Heathgate Resources Pty Ltd
- Type: Subsidiary
- Industry: Uranium mining
- Founded: 1990; 36 years ago in Adelaide, South Australia, Australia
- Headquarters: Adelaide, South Australia, Australia
- Products: Uranium oxide
- Parent: General Atomics
- Website: www.heathgate.com.au

= Heathgate Resources =

Heathgate Resources Pty Ltd is a uranium mining company owned by the US-based nuclear company, General Atomics. Heathgate owns and operates the Beverley and Beverley North uranium mines which are located in the Frome Basin about 550 km north of Adelaide in South Australia. In 2000, Heathgate Resources established Australia’s first operating in-situ recovery (ISR) uranium mine. The company is based in Adelaide and is a sponsor of the South Australian Museum.

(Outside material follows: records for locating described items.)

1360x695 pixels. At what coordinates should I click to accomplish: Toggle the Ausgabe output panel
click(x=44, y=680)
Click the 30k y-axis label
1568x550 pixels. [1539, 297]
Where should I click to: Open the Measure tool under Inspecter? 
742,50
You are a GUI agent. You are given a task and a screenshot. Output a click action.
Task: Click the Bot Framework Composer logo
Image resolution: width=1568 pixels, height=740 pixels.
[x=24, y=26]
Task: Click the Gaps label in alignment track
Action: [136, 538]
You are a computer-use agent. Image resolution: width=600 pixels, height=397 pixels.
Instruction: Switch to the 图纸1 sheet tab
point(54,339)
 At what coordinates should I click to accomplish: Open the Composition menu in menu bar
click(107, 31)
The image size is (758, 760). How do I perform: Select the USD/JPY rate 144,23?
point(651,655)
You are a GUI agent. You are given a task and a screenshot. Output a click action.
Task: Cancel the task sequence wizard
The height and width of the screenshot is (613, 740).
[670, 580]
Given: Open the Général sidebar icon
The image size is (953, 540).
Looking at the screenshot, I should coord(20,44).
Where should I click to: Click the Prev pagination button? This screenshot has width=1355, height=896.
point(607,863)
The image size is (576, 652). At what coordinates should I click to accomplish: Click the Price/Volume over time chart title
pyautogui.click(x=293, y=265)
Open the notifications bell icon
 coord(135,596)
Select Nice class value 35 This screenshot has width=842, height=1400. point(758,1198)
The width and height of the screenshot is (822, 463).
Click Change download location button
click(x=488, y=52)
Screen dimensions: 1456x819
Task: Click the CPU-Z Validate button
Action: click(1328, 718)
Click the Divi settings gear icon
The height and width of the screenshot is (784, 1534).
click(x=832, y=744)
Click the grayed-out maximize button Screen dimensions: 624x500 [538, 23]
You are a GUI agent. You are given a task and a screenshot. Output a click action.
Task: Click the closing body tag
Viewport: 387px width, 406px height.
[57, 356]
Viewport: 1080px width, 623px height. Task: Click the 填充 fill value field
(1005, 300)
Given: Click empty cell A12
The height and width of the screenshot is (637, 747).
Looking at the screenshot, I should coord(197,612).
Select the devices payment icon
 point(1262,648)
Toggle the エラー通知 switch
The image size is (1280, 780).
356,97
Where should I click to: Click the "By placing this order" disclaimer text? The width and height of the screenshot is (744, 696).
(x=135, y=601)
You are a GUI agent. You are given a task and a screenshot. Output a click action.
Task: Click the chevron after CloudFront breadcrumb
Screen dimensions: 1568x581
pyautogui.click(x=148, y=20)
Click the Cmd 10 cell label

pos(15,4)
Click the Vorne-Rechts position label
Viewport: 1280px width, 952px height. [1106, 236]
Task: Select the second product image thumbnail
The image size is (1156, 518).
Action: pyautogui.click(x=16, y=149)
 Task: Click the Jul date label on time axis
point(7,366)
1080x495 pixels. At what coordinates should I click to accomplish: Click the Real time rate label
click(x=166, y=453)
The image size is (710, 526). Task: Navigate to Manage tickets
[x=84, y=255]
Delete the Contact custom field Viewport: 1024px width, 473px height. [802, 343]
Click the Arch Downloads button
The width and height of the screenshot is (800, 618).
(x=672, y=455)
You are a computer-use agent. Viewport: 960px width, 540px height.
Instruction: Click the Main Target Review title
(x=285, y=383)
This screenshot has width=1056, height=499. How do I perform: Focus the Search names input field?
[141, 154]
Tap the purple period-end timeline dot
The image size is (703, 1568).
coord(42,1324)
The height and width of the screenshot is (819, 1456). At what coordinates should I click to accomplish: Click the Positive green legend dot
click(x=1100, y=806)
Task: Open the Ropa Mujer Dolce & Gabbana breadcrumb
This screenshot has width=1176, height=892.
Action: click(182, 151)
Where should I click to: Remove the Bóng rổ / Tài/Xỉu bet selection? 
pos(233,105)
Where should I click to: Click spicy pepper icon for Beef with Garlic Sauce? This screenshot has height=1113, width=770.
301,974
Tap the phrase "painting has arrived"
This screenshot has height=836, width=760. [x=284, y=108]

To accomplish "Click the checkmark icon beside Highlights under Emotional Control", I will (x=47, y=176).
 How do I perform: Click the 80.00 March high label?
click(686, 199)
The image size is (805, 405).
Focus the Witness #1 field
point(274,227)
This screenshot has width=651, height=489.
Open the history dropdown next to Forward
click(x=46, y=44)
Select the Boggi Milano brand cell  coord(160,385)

In the South Australian Parliament, Heathgate Resources has been represented by lobbying firms Hawker Britton and Barton Deakin Government Relations.

== Beverley mine ==
Beverley commenced production in late 2000 and was officially opened in 2001. In August 2008, an extension to the Beverley Uranium Mines mining lease was approved. Since the Fukushima disaster in 2011, the Beverley mine has suffered significant financial losses. Heathgate claims to operate the "world's most advanced In-Situ Recovery (ISR) mine." The project's infrastructure includes a processing plant, two satellite plants, a power plant, airstrip and camp accommodation to sleep 180 persons. The fly-in fly-out workforce travels in two Encore jets, operated by Sharp Airlines. The power plant is gas-fired, has an output of 4 MW and was constructed by Leighton Contractors for a cost of $5.8 million.

== Beverley North mine ==
The Beverley North deposits were discovered in 2009 and mining was approved in February 2011.